Brexit

I had wanted to live where my ancestors came from 300-400 years ago, but I wasn’t expecting to be where I finally ended up. Britain seemed like home up until 2016 and the vote to leave the European Union. Now I feel like a lorry driver in a Kent lot when it comes to Britain and the European Union.

My first reaction to Brexit was to get European residency, which I have had since July 2018. European residency isn’t had to get: especially if one is retired and has a steady income. France also makes it easy to get residency if one wants to learn the language (that is a valid reason to be a resident). Most European countries require language proficiency for citizenship, which is good since I am proficient in the languages of the countries where I am resident.
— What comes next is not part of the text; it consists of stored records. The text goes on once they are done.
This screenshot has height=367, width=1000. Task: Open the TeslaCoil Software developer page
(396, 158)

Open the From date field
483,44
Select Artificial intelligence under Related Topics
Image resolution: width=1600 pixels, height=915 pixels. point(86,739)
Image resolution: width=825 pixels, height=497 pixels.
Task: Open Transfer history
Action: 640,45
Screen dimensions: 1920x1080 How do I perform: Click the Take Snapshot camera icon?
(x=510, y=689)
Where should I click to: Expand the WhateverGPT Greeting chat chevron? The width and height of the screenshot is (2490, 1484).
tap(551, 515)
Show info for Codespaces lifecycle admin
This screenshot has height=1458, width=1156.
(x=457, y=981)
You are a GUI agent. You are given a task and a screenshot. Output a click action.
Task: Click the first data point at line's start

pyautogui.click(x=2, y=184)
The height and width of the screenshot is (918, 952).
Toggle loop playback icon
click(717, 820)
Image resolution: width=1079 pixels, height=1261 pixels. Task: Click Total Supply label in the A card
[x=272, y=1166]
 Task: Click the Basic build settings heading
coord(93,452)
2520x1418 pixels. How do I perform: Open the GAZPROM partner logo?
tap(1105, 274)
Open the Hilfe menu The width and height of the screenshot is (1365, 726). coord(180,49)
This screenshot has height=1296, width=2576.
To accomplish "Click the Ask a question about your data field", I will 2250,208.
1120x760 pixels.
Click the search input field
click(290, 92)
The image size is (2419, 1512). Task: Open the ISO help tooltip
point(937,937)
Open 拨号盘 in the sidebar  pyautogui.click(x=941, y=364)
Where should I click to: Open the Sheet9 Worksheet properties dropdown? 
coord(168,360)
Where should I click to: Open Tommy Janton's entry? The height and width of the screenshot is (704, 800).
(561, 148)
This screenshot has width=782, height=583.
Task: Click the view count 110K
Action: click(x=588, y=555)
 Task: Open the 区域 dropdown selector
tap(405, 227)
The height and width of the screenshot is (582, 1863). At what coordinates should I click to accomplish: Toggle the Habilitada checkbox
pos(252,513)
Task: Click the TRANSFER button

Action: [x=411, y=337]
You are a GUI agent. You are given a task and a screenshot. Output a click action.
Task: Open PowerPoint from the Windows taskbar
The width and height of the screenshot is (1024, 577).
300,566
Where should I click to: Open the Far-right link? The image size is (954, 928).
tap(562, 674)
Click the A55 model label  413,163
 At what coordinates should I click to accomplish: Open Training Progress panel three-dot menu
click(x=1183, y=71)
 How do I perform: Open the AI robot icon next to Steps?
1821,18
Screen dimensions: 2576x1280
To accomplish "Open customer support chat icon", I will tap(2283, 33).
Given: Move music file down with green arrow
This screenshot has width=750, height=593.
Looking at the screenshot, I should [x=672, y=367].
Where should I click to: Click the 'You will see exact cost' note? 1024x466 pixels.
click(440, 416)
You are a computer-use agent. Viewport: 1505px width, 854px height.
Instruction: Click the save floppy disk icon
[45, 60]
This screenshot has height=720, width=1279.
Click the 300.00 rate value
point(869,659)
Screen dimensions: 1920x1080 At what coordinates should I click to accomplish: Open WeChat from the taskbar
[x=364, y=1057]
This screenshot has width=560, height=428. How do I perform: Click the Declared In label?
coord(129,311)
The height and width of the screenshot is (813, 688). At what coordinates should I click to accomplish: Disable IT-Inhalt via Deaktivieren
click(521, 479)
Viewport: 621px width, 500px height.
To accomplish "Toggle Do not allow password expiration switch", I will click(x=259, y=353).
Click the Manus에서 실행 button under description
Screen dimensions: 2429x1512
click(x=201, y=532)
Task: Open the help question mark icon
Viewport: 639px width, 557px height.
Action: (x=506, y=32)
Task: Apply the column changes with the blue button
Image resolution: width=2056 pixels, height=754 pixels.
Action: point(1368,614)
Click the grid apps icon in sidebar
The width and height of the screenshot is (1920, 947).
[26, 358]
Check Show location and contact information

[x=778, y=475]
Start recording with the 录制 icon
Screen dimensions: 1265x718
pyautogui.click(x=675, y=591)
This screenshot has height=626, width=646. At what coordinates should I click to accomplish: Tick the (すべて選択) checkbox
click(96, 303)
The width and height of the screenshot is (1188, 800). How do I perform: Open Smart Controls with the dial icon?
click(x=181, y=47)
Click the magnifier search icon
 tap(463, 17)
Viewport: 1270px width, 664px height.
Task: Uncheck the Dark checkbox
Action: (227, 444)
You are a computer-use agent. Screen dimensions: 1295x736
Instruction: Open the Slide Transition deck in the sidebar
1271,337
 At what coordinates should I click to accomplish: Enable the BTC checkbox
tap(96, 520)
Belgium and France feel comfortable to me. Germany, not so much, although it is getting more multicultural. The doner kebab is a national food, as opposed to the bland stuff I remember from when I was a kid.

I used to joke that I had never seen a Euro even though I had spent quite a few of them. Not so much of a joke since the Euro started its existence as a virtual currency and wasn’t really brought into actual circulation until 2002. The notes are pretty boring, but the coins actually have a national flavour. The coins have a standard side and a national side. And I’ve seen Euro coins from all the Eurozone countries.

The notes are different. The 11 digit serial number on every note begins with a prefix which identifies which country issued it. German notes begin with an X, Greek notes start with a Y, Spain’s have a V, France a U, Ireland T, Portugal M, Italy S, Belgium is Z, Cyprus G, Luxembourg 1, Malta F, Netherlands P, Austria N, Slovenia H, Slovakia E and Finland L. A more arcane test is that the serial number also contains a secret clue to the country which issued the note. The clue lies in what is known as the digital root of the serial number. This can be calculated by adding together the digits, then taking the result and adding its digits together again and so on until a single digit is left. For example. On a note where the code reads X50446027856. The X immediately indicates that the note is German, but a second test is to add the digits. So (5+0+4+4+6+0+2+7+8+5+6) gives 47. Add these digits (4+7) gives 11. Finally add these digits (1+1) gives 2, the code number for Germany. Some countries share a code number.

The nice thing is that one doesn’t have to change currencies at the border the way things were pre-European Monetary Union. On the other hand, the Euros in my wallet may not reflect where I happen to live. The money has free movement, as do the citizens of the European Union.

BTW, there are seven kingdoms in modern Europe: Denmark, Norway, Sweden, the United Kingdom, Spain, the Netherlands and Belgium.

Personally, I’ve always opted for the more inclusive nationality whether it is British or European.